A Organização Mundial de Saúde estima que
cerca de três mil pessoas se suicidam diariamente, muitas delas por causa da
abusiva pressão do trabalho. O Le Monde Diplomatique de novembro de 2011
denunciou que entre os motivos das greves de outubro na França, se achava
também o protesto contra o acelerado ritmo de trabalho imposto pelas fábricas
causando nervosismo, irritabilidade e ansiedade. Relançou-se a frase de 1968
que rezava: “metrô, trabalho, cama”, atualizando-a agora como “metrô, trabalho,
túmulo”. Quer dizer, doenças letais ou o suicídio como efeito da
superexploração do processo produtivo no estilo ultra acelerado norte-americano,
introduzido na França.
Estimo que, no fundo de tudo, estamos face
à aterradoras dimensões niilistas de nossa cultura pós-moderna. O termo,
niilismo, surgiu em 1793 durante a Revolução Francesa por Anacharsis Cloots, um
alemão-francês e foi divulgado pelos anarquistas russos a partir de 1830 que
diziam: “tudo está errado, por isso tudo tem que ser destruído e temos que
recomeçar do zero”. Depois Nietzsche retoma o tema do niilismo, aplicando-o ao
cristianismo que, segundo ele, se opõe ao mundo da vida. No após guerra, em seu
seminário sobre Nietzsche, Heidegger vai mais longe ao afirmar, creio que de
forma exagerada, que todo o Ocidente é niilista porque esqueceu o Ser em favor
do ente. O ente, sempre finito, não pode preencher a busca de sentido do ser humano.
Alexandre Marques Cabral dedicou dois volumes ao tema: “Niilismo e Hirofania:
Nietzsche e Heidegger” (2015) e Clodovis Boff três volumes sobre a questão do
Sentido e do Niilismo.
Em setores da pós-modernidade, o niilismo
se transformou na doença difusa de nosso tempo, quer dizer, tudo é relativo e,
no fundo, na vale a pena; a vida é absurda, as grandes narrativas de sentido
perderam seu valor, as relações sociais se liquidificaram e vigora um assustador
vazio existencial.
Neste contexto, se retomam tradições
niilistas da filosofia ocidental como o mito, citado por Aristóteles no seu Eudemo,
do fauno Sileno que diz: “não nascer é melhor que nascer e uma vez nascido, é
melhor morrer o mais cedo possível”. Na própria Bíblia ressoam expressões
niilitas que nascem da percepção das tragédias da vida. Assim diz o
Eclesiastes: “mais feliz é quem nem chegou a existir e não viu a iniquidade que
se comete sob o sol” (4,3-4). O nosso Antero de Quental (+1860) num poema
afirma: “Que sempre o mal pior é ter nascido”.

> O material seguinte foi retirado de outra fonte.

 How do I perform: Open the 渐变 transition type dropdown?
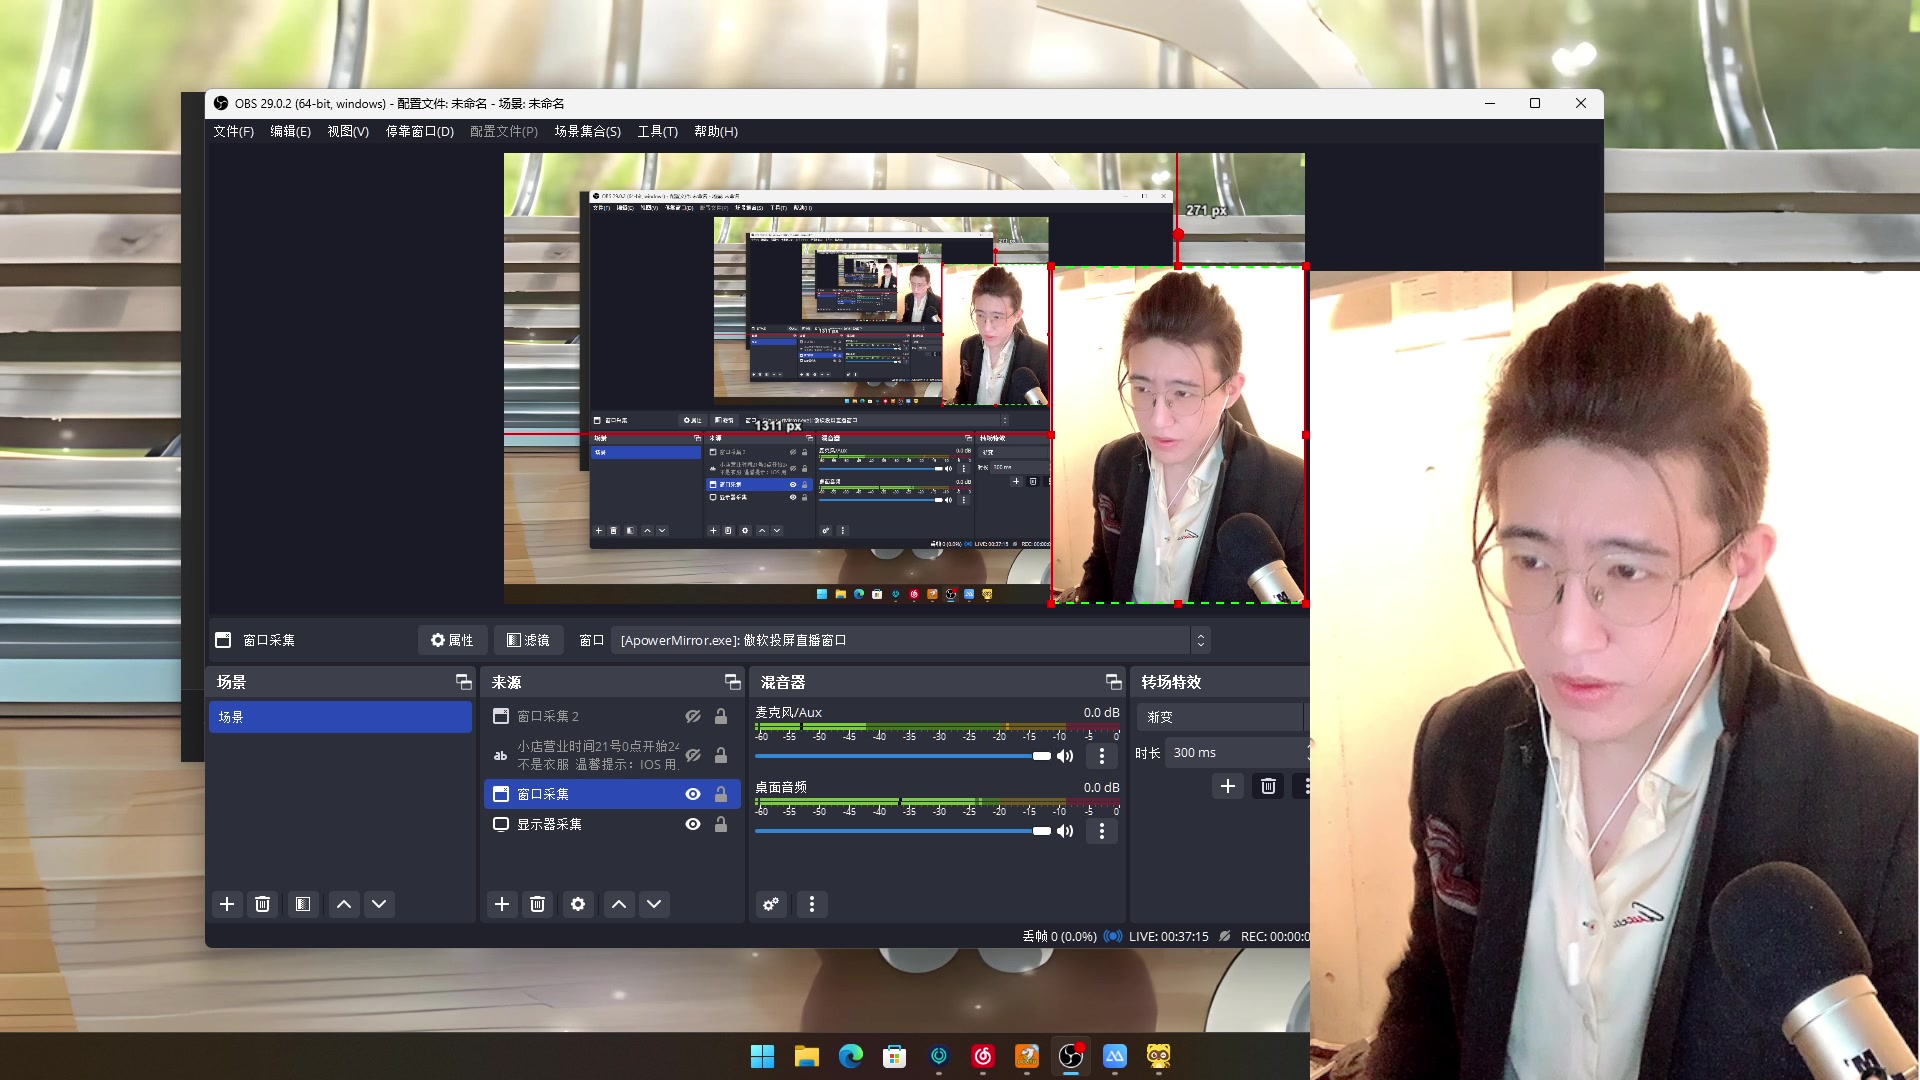pyautogui.click(x=1220, y=717)
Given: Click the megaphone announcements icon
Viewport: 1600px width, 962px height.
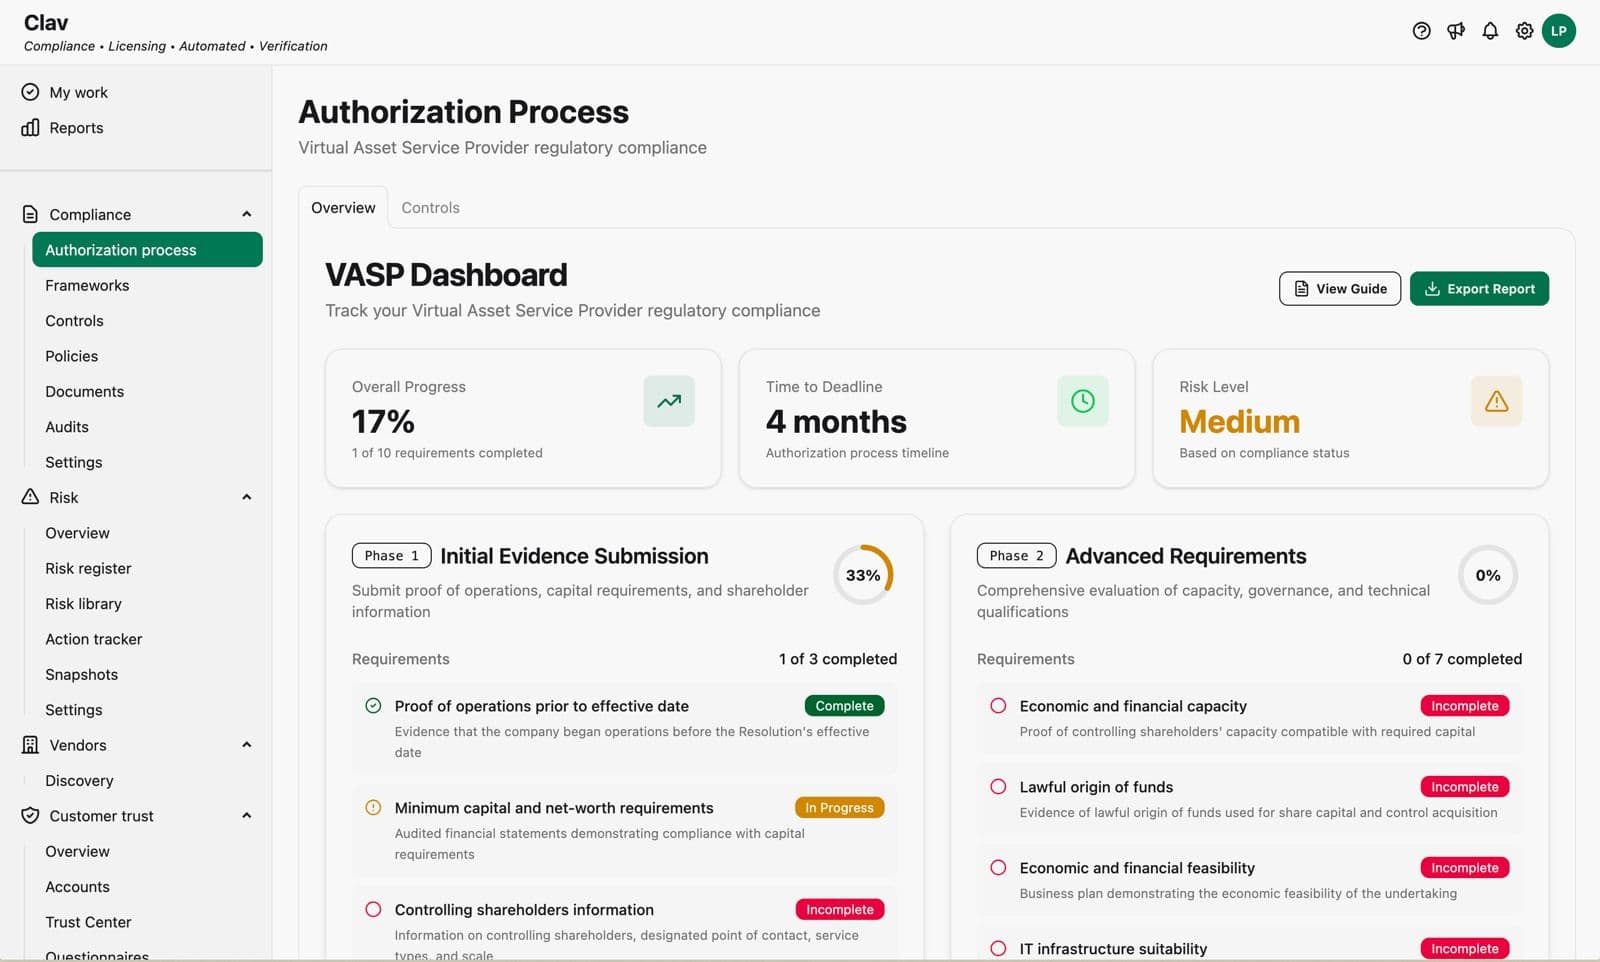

Suspeito que esse mal-estar generalizado
na nossa cultura, contaminou a alma do co-piloto Lubitz. Também pessoas que
entram nas escolas e matam dezenas de estudantes em vários países e até entre
nós em 2011 no Rio na escola Tasso da Silveira quando um jovem matou mais de
umaz dezena de alunos, revelam o mesmo espírito niilista. Medo difuso,
decepções e frustrações destruíram em Lubitz o horizonte de sentido da vida.
Quis encontrar na morte o sentido que lhe foi negado na vida. Escolheu
tragicamente o caminho do suicídio.
O suicído pertence à tragédia humana que
sempre nos acompanha. Por isso, cabe respeitar o caráter misterioso do
suicídio. Talvez seja a busca desesperada de uma saída num mundo sem saída
pessoal. Diante do mistério calamos, pasmados e reverentes, por mais
desastrosas que possam ser as consequências.